● What to work on
Turn the entries below into a JSON list of strings with one string per line. Skip blank lines and omit the pictures.

(A block of data)
# # # # # # #

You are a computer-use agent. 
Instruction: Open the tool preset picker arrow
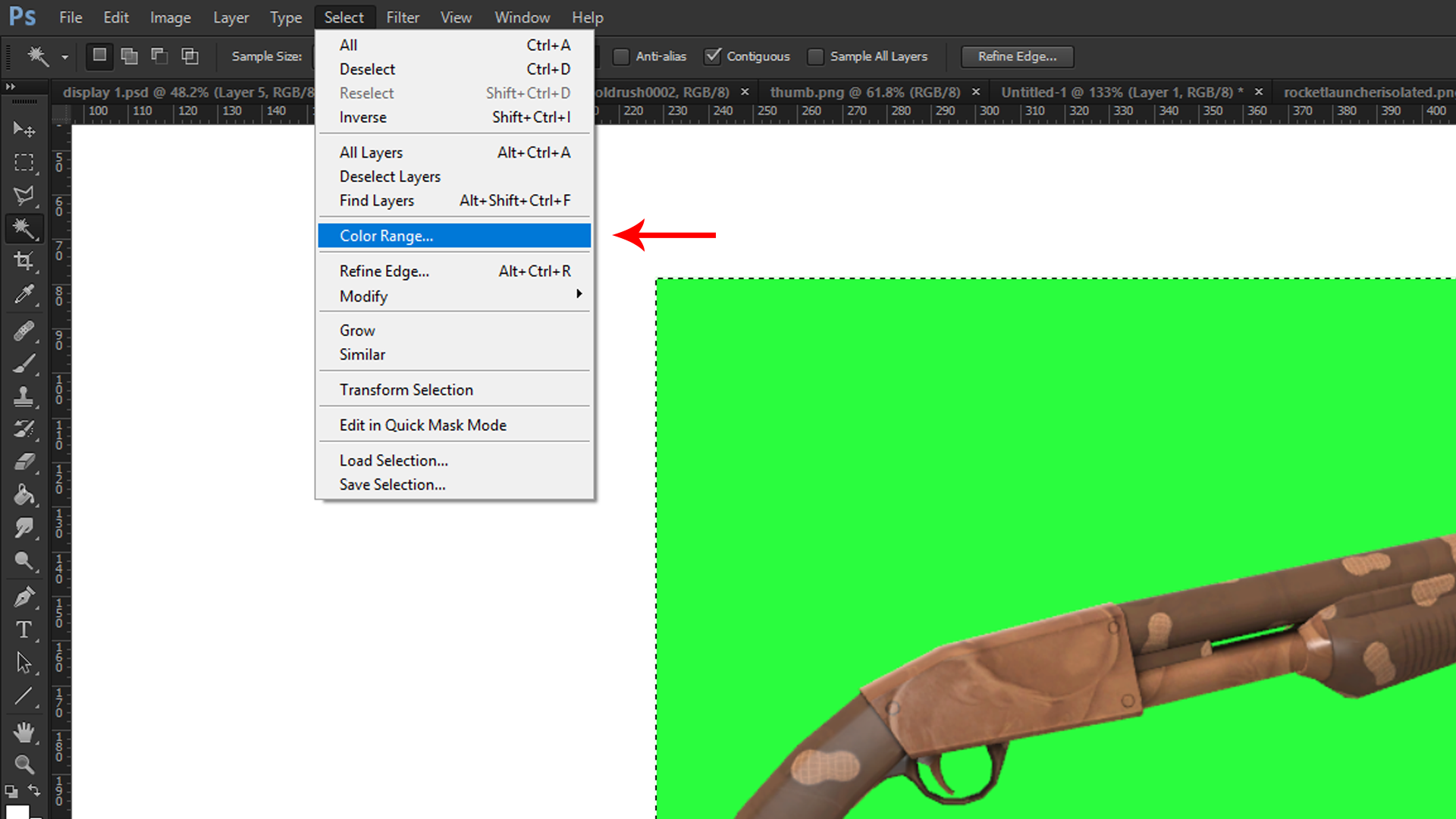[64, 57]
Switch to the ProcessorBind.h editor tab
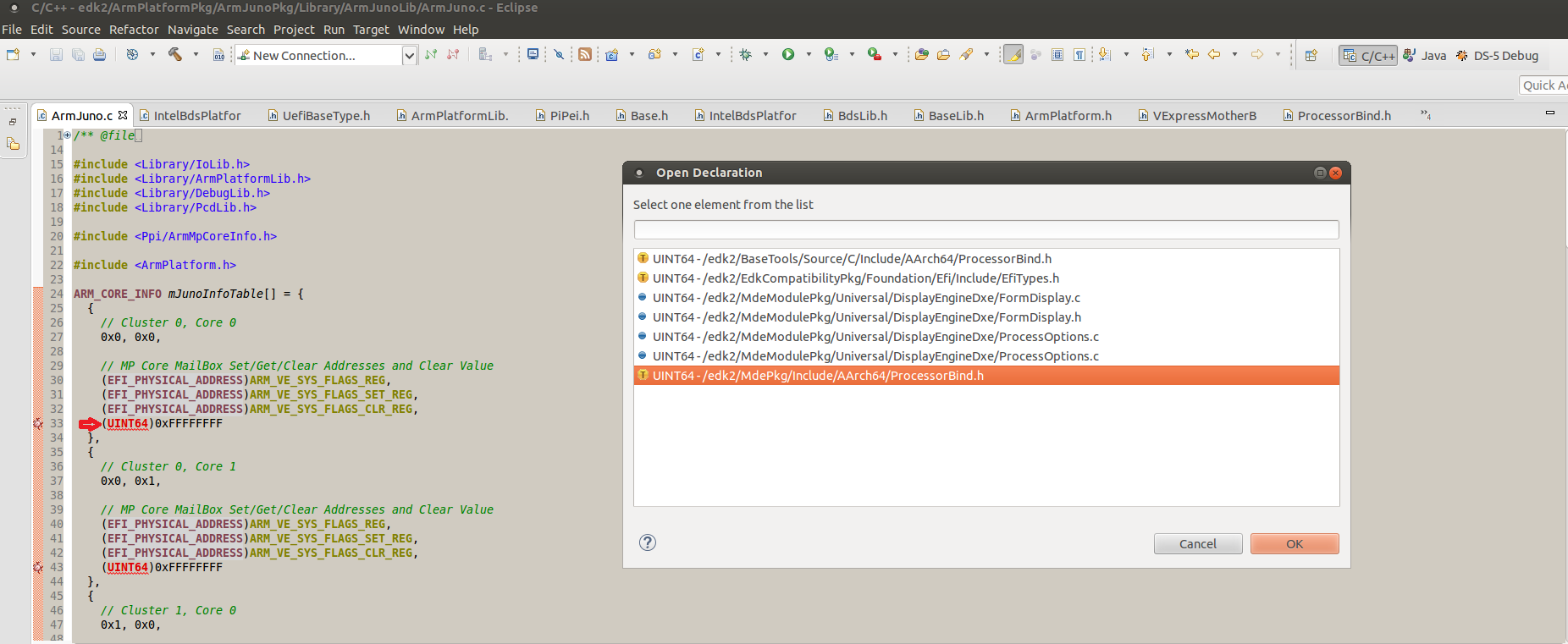The height and width of the screenshot is (644, 1568). (1343, 116)
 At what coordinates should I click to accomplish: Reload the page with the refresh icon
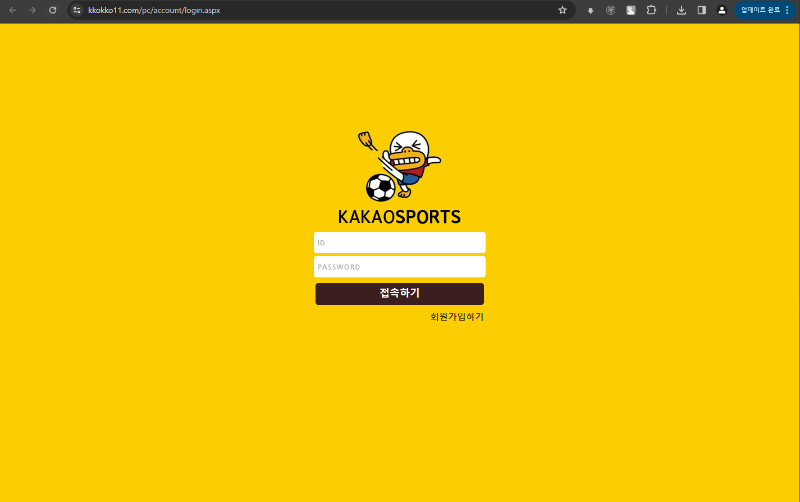52,10

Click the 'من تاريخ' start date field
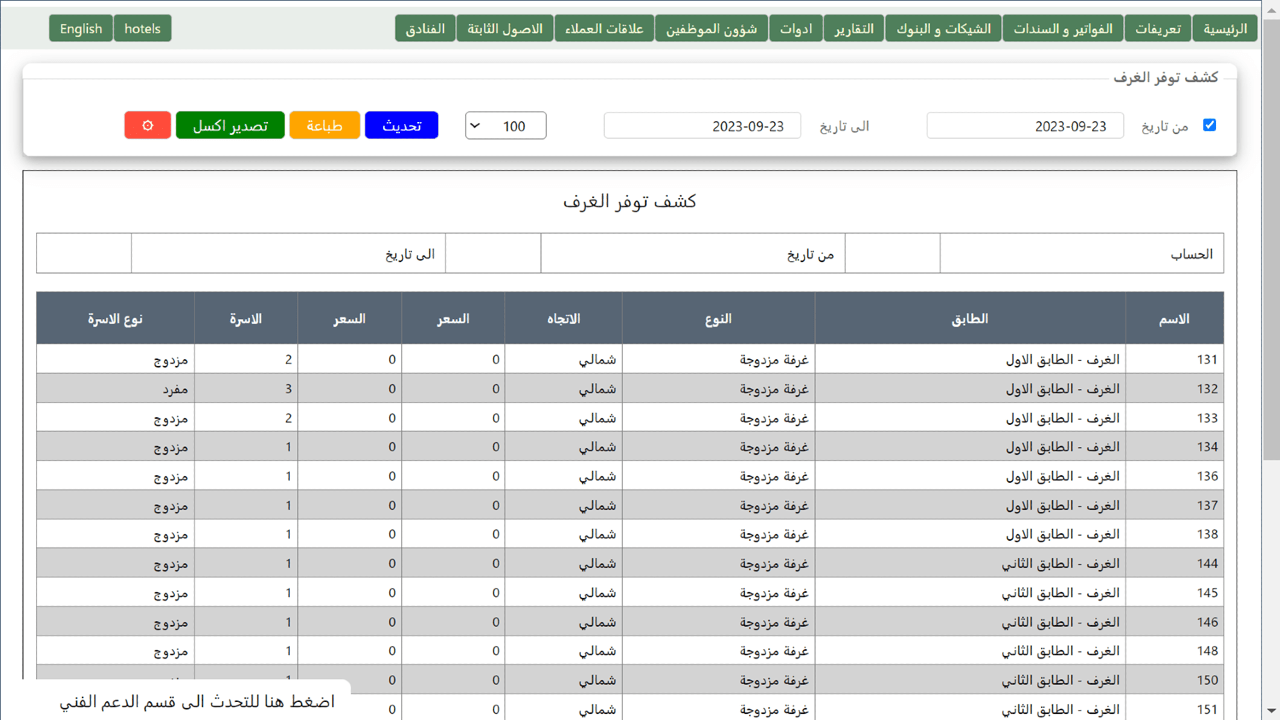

# # # # # # #

● Expected output
[
  "You are a computer-use agent. ",
  "Instruction: Open the tool preset picker arrow",
  "[64, 57]",
  "Switch to the ProcessorBind.h editor tab",
  "The height and width of the screenshot is (644, 1568). (1343, 116)",
  " At what coordinates should I click to accomplish: Reload the page with the refresh icon",
  "52,10",
  "Click the 'من تاريخ' start date field"
]